Il libro. Un insieme di pagine che racchiudono sapere e ne consentono la diffusione nel tempo e nello spazio. Contenuti organici e strutturati che necessitano esperienza e conoscenza, se non fantasia e talento, per essere fissati su carta.
Essere autore di un libro è sempre un punto in più per chi lavora in uno specifico campo, che si qualifica come “esperto”, oltre ad acquisire visibilità.
Scrivere un libro necessita, oltre che di tempo e di impegno, anche di un editore che creda nel progetto.

Ma la rete oggi offre, tra le infinite opportunità, anche quella di diventare autori e guadagnare visibilità anche senza un editore.
Basta, infatti, pubblicare un ebook. Ce ne sono per ogni esigenza e per ogni circostanza, più o meno professionali, di maggiore o minore approfondimento e più o meno gratuiti.

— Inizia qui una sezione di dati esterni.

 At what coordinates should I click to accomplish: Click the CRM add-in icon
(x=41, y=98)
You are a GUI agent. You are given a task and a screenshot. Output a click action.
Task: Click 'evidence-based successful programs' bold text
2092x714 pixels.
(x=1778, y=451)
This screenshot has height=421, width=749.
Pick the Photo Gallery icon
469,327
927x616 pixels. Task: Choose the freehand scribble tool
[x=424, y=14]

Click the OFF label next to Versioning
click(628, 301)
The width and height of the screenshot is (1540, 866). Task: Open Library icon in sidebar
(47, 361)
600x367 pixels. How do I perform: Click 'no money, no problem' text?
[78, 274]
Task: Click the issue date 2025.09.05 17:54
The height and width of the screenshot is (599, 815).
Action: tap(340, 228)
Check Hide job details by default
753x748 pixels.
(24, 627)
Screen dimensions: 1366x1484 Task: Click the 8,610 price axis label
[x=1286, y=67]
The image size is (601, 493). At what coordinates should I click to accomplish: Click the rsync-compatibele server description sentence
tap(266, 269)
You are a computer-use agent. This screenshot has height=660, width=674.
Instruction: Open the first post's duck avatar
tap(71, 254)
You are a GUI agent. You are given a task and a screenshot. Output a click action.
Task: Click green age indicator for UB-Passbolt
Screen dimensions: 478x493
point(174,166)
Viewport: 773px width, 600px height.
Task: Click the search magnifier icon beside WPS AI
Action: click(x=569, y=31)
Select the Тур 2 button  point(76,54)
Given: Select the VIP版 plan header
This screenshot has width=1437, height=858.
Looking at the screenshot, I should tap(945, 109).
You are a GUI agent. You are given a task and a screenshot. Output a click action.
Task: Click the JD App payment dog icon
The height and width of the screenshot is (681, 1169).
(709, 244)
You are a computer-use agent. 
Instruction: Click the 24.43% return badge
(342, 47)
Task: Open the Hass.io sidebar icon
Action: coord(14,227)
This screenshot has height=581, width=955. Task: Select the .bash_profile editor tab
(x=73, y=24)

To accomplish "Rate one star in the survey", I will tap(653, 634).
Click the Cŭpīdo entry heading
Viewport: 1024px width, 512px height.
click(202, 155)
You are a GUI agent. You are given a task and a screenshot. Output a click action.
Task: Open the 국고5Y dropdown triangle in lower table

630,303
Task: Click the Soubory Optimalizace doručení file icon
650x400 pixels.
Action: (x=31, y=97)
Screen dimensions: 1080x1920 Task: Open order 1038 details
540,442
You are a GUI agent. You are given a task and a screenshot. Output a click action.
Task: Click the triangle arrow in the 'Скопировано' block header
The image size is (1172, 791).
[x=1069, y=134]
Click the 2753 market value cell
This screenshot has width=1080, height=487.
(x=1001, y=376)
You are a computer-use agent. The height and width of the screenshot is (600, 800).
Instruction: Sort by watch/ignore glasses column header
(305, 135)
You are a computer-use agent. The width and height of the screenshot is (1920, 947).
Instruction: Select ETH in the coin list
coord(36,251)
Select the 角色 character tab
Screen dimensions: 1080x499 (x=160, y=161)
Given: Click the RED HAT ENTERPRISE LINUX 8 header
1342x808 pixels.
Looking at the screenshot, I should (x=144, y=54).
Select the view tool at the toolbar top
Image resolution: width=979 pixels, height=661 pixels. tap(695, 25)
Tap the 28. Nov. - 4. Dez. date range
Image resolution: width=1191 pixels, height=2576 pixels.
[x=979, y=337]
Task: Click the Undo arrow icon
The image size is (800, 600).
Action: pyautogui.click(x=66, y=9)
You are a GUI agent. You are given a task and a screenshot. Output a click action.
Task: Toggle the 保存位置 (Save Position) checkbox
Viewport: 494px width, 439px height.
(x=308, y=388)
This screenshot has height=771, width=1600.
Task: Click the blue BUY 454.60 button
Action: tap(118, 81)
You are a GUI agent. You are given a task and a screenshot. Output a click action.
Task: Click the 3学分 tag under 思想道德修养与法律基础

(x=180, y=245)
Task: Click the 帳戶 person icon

Pratica diffusa è farsi pagare con un tweet, ossia non aprendo il portafogli ma facendo passaparola. Il prezzo, comunque, deve essere commisurato al valore del prodotto, altrimenti “ci prendi la sola” (lezione di economia numero 1).
In libreria è possibile sfogliare il libro, leggerne qualche estratto e decidere di spendere Xeuro per acquistarlo. Anche online ci sono diverse formule che consentono di sfogliare prima di acquistare. Discorso che però diventa complicato se l’ebook è composto solo di 5 pagine compresa copertina, crediti e ringraziamenti. Per questi prodotti, è ovvio, bisogna comprare a scatola chiusa fidandosi dell’autore.
Come ho fatto io.
Ho comprato con un tweet da un’azienda di comunicazione un ebook, scoprendo poi che è composto da un articolo di giornale già letto (e non scritto dall’azienda) e un decalogo con 20 righe di roba più che scontata.

Le domande che a questo punto mi pongo sono:
1. se l’ebook è rivolto a chi mastica poco di internet, allora perchè farsi pagare con un tweet?
2. i miei, anche scarsi, contatti valgano così poco secondo quell’azienda?
3. è questo il futuro dell’editoria cui andiamo incontro?
Oltre alla certezza che quell’azienda di comunicazione, per me, è squalificata.